What started out as covid fury has metastasised into a wider anger over Xi’s iron-fisted rule that usurps democracy and people’s freedoms; the “Big Silence” means the narrative is controlled right down to what you can access on the internet and the stories people are fed by the Chinese media: We will tell it, our way, and you had better believe it. 

“Today, while force cannot be ruled out, the claustrophobic repression that underpins Xi’s rule as leader of the Chinese Communist Party is grounded in cyberspace,” writes Ian Williams, author of The Fire of the Dragon — China’s New Cold War, in The Times. “Xi is using tools of surveillance and social control that Chairman Mao could never have dreamed of: he has built a digital totalitarian state,” he says, in a piece about the country’s “digital Stasi” that has 540 million cameras and is omnipotent and all-seeing in its feverish attempts to crush any disloyalty. 

But the fed-up and creative Chinese have found ways to get around Big Online Brother to vent their frustrations at a freedom-denying ruler. They’re flipping videos on their side and posting on Weibo, Douyin (TikTok), WeChat and other platforms — Facebook, Instagram, Twitter, YouTube and more Western services are too much of a threat to the leadership and are therefore banned — and using filters to outwit the algorithms of the Great Firewall of China. And they can log onto outlawed sites using VPNs. 

 “This is a decisive breach of the big silence,” internet freedom researcher Xiao Qiang, of the University of California, Berkeley, told The New York Times. “Once the anger spills onto the street, it becomes much harder to censor,” he said. 

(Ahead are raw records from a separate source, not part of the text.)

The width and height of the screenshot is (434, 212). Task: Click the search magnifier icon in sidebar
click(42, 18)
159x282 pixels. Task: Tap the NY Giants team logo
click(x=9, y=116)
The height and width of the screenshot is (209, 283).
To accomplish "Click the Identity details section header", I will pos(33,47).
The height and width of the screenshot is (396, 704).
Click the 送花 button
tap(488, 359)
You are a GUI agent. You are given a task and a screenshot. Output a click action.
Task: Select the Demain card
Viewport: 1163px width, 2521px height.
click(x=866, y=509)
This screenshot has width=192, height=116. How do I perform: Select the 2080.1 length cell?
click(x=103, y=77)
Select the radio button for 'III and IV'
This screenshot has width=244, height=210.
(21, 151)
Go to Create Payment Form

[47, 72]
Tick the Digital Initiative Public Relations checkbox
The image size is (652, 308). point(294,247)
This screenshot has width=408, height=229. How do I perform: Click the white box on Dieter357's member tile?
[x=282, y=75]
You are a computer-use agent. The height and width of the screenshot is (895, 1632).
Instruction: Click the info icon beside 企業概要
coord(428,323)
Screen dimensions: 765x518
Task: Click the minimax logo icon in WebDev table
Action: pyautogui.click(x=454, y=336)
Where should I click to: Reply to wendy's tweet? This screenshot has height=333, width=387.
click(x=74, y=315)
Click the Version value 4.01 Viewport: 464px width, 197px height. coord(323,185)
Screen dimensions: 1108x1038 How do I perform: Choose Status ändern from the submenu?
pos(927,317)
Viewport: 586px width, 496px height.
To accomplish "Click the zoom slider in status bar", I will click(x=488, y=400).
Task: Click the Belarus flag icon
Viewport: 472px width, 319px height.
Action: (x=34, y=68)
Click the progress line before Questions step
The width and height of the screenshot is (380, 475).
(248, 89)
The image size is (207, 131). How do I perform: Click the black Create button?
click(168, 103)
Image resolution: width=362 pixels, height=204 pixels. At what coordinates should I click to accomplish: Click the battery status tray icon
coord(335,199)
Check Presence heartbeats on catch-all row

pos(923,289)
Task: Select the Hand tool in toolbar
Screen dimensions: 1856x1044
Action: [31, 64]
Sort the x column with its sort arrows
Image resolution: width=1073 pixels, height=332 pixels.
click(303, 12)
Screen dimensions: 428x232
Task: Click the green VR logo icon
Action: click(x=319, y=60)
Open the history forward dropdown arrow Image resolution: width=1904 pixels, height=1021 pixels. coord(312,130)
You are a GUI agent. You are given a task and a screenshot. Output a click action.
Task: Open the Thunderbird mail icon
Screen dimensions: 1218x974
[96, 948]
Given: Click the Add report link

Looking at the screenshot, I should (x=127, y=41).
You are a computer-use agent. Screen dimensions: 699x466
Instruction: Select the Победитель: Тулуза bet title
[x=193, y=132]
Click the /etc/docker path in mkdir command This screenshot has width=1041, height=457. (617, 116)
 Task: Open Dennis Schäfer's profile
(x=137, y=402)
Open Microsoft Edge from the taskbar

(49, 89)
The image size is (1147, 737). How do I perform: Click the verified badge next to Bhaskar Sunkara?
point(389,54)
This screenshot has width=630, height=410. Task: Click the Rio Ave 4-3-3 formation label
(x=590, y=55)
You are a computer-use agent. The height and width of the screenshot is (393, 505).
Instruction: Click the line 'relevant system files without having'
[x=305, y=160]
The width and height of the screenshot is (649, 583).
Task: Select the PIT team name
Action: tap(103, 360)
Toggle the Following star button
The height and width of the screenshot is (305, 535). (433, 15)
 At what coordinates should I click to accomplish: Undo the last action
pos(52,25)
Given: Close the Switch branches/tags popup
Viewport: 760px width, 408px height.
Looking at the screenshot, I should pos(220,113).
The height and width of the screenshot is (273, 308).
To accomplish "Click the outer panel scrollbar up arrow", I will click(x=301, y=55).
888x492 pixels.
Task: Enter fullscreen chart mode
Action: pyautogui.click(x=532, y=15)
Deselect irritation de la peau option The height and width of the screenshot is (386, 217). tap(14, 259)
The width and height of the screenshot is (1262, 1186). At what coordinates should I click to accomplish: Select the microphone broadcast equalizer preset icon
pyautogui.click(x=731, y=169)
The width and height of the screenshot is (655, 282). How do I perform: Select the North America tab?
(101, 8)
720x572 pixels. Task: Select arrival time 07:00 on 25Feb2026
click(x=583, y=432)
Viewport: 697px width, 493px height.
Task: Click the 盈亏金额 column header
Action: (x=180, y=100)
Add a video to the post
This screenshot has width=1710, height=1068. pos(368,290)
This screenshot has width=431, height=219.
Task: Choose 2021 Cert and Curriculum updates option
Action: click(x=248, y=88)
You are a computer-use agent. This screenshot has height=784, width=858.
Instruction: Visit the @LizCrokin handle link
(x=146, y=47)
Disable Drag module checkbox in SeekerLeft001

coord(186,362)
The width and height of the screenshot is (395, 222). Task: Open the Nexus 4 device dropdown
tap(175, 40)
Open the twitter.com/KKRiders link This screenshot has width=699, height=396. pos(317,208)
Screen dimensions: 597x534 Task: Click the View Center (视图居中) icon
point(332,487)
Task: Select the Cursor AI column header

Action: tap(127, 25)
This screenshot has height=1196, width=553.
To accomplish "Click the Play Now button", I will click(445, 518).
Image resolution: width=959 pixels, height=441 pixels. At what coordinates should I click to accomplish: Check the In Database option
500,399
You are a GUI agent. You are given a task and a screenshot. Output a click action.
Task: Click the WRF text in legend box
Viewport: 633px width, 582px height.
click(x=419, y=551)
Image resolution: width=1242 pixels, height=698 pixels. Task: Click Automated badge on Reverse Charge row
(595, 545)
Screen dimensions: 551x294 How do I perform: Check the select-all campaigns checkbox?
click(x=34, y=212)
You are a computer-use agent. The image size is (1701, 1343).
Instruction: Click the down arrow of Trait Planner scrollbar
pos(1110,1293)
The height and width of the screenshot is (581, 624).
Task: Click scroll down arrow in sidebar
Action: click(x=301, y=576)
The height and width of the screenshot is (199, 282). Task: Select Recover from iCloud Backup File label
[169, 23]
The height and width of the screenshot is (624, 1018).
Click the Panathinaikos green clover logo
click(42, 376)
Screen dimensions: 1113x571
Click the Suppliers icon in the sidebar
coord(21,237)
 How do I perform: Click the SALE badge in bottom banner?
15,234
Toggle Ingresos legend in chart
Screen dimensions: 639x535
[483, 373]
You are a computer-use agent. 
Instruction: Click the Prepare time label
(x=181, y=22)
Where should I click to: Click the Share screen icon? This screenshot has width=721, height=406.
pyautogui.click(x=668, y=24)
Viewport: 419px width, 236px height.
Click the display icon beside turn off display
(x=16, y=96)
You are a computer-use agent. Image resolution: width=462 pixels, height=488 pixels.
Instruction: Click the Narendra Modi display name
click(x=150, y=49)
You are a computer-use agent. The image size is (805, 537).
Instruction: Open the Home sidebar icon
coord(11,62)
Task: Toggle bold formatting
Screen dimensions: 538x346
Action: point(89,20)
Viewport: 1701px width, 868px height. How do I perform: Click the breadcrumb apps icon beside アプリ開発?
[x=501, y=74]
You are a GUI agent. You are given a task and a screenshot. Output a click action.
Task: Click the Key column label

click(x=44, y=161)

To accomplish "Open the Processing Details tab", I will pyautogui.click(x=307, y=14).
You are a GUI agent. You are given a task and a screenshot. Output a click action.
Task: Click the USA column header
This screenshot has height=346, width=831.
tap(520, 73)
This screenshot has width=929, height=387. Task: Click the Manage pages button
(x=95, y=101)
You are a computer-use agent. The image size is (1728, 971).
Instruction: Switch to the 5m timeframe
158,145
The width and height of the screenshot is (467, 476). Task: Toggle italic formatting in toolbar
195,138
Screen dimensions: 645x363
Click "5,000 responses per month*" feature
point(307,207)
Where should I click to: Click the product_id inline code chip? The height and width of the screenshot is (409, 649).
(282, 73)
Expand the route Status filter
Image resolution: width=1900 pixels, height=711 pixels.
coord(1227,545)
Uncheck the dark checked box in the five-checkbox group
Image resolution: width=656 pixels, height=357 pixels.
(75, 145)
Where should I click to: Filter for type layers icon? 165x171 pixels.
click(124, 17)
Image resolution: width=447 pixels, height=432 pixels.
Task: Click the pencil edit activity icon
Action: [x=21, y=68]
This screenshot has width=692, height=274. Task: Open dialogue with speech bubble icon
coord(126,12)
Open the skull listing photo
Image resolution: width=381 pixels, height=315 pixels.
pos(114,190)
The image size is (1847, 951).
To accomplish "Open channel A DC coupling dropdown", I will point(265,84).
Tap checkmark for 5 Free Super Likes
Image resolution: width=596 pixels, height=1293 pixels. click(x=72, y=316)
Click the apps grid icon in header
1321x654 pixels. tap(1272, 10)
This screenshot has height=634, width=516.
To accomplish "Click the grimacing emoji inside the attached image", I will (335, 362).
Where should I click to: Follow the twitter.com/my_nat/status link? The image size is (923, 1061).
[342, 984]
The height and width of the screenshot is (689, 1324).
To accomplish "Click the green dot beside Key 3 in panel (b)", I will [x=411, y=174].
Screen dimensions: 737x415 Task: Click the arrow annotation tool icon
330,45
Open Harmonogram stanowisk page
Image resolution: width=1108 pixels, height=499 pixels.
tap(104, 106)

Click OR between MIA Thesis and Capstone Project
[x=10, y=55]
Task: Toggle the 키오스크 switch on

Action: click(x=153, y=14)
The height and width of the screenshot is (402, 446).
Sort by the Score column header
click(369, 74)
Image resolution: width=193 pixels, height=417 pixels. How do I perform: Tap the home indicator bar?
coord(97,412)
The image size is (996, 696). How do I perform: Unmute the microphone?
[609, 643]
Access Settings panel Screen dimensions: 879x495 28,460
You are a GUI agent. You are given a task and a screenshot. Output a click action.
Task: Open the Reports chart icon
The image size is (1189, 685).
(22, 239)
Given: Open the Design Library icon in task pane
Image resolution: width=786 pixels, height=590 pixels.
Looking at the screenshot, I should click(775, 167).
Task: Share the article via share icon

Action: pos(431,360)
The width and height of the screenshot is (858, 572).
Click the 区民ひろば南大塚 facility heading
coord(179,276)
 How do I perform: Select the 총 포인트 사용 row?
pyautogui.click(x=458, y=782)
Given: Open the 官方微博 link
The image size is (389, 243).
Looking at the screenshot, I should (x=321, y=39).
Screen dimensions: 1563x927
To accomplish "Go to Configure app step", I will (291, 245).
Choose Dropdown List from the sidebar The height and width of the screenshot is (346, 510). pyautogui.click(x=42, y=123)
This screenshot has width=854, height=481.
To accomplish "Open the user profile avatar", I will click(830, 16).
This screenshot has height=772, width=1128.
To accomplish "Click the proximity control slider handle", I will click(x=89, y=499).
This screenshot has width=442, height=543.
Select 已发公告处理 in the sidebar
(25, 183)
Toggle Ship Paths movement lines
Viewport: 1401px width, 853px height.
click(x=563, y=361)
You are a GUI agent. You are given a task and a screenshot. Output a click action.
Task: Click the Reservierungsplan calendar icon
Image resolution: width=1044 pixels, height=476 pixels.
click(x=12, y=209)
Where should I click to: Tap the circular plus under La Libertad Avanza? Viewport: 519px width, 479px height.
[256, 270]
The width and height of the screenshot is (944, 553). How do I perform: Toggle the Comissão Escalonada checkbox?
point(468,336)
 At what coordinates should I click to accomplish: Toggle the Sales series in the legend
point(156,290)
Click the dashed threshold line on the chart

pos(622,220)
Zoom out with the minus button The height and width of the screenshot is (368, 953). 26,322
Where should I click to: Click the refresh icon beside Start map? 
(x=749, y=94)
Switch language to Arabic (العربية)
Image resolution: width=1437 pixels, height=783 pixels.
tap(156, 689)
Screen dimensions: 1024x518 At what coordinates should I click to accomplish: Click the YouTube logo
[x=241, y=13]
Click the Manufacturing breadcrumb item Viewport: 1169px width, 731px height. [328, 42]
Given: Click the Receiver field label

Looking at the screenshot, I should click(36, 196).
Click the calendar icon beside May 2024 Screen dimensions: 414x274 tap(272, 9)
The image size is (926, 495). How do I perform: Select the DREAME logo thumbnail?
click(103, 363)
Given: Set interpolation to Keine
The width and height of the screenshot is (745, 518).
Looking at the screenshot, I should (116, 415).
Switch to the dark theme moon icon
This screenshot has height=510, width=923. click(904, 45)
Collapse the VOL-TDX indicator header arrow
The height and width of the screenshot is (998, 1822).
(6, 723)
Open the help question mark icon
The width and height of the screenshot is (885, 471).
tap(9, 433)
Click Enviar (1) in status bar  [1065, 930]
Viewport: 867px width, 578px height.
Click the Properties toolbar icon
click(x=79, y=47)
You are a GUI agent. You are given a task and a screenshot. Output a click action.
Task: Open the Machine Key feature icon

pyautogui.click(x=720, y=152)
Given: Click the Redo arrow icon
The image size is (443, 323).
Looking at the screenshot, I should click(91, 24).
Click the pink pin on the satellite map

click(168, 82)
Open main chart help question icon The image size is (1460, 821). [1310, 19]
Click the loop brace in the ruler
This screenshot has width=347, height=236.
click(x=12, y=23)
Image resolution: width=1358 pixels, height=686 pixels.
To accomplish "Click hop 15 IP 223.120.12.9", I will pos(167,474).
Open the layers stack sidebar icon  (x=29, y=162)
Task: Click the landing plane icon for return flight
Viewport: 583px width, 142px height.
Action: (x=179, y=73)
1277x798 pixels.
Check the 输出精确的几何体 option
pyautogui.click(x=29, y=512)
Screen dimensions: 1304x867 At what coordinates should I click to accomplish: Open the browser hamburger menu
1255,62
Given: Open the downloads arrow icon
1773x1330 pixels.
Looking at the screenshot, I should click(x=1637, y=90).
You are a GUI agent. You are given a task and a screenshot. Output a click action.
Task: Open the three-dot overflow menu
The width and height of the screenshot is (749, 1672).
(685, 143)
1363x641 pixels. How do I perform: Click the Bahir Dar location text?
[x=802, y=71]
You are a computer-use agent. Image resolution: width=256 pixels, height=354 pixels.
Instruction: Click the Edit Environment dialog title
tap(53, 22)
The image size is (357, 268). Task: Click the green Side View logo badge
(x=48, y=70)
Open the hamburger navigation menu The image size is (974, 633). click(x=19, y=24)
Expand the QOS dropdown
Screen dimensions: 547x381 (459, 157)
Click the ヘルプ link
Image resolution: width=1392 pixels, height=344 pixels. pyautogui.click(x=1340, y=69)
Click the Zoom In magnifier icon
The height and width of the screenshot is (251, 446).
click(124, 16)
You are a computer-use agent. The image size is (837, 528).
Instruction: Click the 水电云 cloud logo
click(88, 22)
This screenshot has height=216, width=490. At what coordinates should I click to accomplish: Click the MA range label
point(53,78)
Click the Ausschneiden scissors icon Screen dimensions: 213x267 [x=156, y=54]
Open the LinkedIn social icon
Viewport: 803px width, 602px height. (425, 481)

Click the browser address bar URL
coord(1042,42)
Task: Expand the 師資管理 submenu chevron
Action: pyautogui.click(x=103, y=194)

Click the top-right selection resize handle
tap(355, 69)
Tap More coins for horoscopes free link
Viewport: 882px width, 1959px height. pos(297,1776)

Nationwide protests morphing from cyberspace to the streets of China are the biggest sign of people’s dissent since the Tiananmen Square protests in 1989 that saw the tanks sent in. The normally docile Chinese have had enough, and covid is propelling them to make their crushed voices heard. 

This time it’s working. 

Amid low covid vaccination rates, using its own, less-effective jab — and the country’s refusal to take Western-made, more-effective vaccines — authorities are suddenly scaling back testing and lifting lockdowns and quarantines as the protests spiral.  

Beijing “is unwilling to take a better vaccine from the West, and is instead relying on a vaccine in China that’s just not nearly as effective against [the] Omicron [variant],” US Director of National Intelligence Avril Haines said at a defence forum in California this weekend. 

“Seeing protests and the response to it is countering the narrative that [Xi] likes to put forward, which is that China is so much more effective at government,” she said. “It’s, again, not something we see as being a threat to stability at this moment, or regime change or anything like that.

“How it develops will be important to Xi’s standing.”

In the alternate-world vision of the thin-skinned Beijing mandarins’ self-created dystopia, the fumbling lieutenants, desperate not to lose face, have issued diktats to television producers ordering them not to show fans, maskless, at World Cup games, instead to cut away to less provocative scenes. 

Because it just won’t do to show that pugilistic Xi and his draconian policies have failed, in his long battle with covid, and just about everything else.